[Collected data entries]
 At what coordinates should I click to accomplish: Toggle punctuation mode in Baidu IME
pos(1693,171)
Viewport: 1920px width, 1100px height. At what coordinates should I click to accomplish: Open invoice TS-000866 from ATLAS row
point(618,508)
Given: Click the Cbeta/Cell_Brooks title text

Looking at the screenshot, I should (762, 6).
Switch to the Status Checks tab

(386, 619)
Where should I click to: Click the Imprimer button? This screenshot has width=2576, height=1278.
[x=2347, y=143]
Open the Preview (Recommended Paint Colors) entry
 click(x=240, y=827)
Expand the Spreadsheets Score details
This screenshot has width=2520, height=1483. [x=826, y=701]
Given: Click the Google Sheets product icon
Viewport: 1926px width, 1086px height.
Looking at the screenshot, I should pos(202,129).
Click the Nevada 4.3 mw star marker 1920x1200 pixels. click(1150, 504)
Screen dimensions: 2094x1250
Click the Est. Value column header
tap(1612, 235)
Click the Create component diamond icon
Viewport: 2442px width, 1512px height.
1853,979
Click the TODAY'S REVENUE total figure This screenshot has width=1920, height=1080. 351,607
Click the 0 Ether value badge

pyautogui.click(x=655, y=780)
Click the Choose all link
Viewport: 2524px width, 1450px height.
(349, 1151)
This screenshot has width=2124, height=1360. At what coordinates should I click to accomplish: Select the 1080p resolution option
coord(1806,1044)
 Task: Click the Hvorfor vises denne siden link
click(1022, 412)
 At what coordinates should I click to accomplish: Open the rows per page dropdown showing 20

## [Your instructions]
The lines above from the one containing "Given: Click the Google Sheets product icon" through the one containing "Screen dimensions: 2094x1250" are to be set down exactly, and no others.

## [Output of the exercise]
Given: Click the Google Sheets product icon
Viewport: 1926px width, 1086px height.
Looking at the screenshot, I should pos(202,129).
Click the Nevada 4.3 mw star marker 1920x1200 pixels. click(1150, 504)
Screen dimensions: 2094x1250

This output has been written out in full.